Don’t Envy the Confident

January 24, 2017

If there’s one particularly difficult barrier to knowing our true nature, it’s the hard-coded belief that we already know the answer to the question. No need to look, already have a pretty good feel for who I am, but thanks anyway.

We envy those who are said to be “comfortable in their own skin,” who are confident and secure, who come of age in loving, nurturing, stable homes. But these also happen to be the individuals most resistant to looking at themselves. If there is a problem, it resides somewhere other than with them.

For others, however, the quest begins when we reach that point where this “I” character has become intolerable – when we’re as apt to jump off a bridge as to greet another day. Eckhart Tolle describes the night when, suicidally depressed, came the thought, “I cannot live with myself.” Suddenly, profoundly, arose the mind-shattering question: Who is this I that can’t live with itself – is there one or two of me?

This kind of spontaneous awakening occurs precisely because the mind – that owner, author, architect of ‘me’ – is sufficiently blindsided to question everything it knows about itself. The agent of that blindsiding might be suffering, a work of art, anything that stops the mind or turns it inward on itself.

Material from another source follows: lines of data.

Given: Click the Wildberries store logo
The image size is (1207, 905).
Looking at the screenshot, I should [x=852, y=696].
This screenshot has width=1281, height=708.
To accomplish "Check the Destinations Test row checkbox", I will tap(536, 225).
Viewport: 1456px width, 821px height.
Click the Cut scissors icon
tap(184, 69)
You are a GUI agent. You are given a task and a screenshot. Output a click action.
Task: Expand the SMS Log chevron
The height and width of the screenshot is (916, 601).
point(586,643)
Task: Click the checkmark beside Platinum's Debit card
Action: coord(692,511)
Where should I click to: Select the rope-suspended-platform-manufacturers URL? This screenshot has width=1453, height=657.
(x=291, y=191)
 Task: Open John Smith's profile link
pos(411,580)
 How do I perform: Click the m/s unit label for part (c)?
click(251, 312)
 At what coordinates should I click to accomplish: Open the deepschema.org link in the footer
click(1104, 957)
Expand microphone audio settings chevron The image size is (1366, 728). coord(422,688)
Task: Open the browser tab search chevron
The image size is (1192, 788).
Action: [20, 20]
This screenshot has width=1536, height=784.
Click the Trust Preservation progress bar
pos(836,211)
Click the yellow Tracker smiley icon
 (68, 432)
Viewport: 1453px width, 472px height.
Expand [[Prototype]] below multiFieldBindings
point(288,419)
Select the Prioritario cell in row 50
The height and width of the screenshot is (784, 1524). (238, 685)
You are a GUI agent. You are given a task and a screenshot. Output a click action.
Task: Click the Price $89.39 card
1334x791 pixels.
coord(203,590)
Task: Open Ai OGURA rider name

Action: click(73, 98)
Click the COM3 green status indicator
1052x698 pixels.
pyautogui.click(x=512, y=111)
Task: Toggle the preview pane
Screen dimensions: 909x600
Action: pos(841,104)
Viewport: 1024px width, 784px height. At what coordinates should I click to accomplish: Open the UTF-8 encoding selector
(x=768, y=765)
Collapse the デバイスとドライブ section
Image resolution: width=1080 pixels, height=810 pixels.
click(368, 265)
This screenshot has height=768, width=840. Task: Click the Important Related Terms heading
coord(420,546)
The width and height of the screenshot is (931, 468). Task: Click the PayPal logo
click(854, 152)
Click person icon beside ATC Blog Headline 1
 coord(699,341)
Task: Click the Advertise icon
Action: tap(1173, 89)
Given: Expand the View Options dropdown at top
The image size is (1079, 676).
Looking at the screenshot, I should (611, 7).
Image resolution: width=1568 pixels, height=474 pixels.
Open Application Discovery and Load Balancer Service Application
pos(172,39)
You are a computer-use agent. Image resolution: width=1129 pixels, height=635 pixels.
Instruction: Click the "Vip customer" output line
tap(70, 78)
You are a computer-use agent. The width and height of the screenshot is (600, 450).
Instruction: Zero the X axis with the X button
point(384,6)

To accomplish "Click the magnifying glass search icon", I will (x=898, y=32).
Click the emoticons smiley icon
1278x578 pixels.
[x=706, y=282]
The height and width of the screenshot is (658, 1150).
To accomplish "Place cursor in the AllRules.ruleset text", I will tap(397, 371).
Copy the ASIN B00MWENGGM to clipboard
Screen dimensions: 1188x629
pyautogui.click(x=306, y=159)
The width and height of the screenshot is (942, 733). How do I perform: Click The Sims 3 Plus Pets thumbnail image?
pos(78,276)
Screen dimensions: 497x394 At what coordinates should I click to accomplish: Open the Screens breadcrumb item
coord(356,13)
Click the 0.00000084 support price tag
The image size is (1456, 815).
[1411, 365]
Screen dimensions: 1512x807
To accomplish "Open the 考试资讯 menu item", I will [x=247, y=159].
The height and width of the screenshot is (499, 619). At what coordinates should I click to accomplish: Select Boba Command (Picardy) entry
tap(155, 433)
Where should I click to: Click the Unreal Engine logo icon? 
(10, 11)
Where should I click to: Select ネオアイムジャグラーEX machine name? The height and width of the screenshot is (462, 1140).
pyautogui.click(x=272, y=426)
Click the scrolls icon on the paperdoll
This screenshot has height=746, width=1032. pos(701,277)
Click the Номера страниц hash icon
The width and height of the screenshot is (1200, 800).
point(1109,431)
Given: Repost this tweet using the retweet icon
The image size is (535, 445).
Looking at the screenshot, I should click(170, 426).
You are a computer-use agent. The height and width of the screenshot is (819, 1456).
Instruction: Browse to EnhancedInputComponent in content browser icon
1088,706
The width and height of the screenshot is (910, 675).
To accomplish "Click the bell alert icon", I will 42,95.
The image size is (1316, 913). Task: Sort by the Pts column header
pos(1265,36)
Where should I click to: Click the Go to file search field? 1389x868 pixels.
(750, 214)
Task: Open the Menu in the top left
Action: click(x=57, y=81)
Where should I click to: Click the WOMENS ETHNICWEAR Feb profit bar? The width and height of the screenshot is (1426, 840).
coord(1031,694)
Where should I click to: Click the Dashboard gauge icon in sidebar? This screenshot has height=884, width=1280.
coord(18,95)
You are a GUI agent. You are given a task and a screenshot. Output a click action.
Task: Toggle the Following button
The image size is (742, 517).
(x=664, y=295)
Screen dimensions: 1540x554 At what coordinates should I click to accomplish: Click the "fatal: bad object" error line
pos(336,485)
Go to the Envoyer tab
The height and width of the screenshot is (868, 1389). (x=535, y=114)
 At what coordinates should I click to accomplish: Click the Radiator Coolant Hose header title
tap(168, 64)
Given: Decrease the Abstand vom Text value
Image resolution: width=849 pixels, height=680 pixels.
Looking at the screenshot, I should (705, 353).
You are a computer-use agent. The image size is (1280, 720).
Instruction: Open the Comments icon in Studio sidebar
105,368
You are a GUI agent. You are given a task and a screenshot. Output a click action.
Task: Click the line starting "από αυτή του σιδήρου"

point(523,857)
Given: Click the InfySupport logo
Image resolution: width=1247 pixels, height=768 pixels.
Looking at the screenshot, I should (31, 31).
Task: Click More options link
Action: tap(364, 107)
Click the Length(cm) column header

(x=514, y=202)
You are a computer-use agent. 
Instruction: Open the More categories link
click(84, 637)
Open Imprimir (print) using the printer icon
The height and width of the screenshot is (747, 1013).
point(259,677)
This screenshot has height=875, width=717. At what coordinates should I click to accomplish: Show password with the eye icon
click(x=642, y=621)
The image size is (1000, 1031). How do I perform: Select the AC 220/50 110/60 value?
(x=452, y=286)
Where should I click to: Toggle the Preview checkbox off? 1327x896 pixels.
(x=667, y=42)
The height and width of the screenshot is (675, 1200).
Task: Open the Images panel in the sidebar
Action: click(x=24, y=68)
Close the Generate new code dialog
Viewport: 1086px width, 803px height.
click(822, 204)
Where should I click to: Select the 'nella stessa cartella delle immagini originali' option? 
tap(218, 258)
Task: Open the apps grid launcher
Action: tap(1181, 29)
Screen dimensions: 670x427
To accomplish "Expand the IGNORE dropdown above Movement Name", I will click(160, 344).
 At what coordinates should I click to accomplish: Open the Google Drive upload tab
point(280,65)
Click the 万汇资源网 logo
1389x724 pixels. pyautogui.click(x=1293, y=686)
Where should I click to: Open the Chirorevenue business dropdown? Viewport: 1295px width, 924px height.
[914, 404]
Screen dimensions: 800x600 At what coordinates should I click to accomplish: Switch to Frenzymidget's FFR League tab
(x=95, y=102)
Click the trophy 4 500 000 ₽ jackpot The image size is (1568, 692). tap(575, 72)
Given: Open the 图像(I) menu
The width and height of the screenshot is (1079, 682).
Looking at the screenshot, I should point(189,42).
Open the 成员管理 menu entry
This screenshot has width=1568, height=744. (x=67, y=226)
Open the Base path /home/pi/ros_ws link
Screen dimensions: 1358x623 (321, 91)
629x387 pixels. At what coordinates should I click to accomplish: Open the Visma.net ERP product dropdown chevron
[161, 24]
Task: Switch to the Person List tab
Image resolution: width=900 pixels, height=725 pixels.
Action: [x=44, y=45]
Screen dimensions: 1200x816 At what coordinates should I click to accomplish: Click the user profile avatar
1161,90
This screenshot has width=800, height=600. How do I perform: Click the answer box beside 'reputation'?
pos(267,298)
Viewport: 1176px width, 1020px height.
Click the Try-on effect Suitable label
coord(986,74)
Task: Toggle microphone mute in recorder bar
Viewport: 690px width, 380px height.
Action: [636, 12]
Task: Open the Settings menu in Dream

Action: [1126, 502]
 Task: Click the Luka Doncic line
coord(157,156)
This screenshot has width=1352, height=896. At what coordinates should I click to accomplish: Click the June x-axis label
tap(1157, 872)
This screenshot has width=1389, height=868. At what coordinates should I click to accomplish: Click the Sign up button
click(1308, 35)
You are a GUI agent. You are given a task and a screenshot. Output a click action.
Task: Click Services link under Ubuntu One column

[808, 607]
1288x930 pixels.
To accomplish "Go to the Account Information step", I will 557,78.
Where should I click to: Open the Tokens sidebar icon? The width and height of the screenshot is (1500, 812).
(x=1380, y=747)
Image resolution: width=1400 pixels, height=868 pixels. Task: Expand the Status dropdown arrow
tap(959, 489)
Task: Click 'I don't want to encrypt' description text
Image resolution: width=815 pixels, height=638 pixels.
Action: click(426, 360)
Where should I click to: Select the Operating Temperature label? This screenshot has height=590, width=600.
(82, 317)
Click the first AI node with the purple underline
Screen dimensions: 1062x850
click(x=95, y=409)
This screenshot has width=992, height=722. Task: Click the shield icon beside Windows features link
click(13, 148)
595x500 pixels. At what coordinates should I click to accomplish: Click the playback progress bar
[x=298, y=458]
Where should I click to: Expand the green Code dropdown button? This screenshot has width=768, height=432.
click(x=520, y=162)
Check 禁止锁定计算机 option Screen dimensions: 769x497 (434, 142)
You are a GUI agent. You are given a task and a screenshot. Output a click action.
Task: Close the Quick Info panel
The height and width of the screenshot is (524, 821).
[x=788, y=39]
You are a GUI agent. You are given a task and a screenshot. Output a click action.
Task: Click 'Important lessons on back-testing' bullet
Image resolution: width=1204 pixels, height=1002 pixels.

This is why suffering is considered such a powerful entry-point to self-discovery: because it drops that cocksure entity to its knees and says, “you don’t have a clue what’s really going on. All you’ve ever ‘known’ is what you already know, and what you already know was taught to you.”

Translation: you don’t know shit, so let’s stop pretending, shall we, and see what’s really going on.

To paraphrase David Carse, this is the point – if we are willing and open to being gutted, hollowed out, emptied – the adventure can begin.

Conversely, if we resort to the usual rationalizations and defenses of self, we remain trapped behind a fiction not of our own making. It’s safe, it’s predictable, and it’s an illusion that keeps us going round and round and round.

So envy not the confident. Celebrate, instead, your insecurities, your anxieties, your fears, and ask, again and again and again, “Who is it that is doing all this suffering?” Then sit back and allow life – rather than your mind – to answer.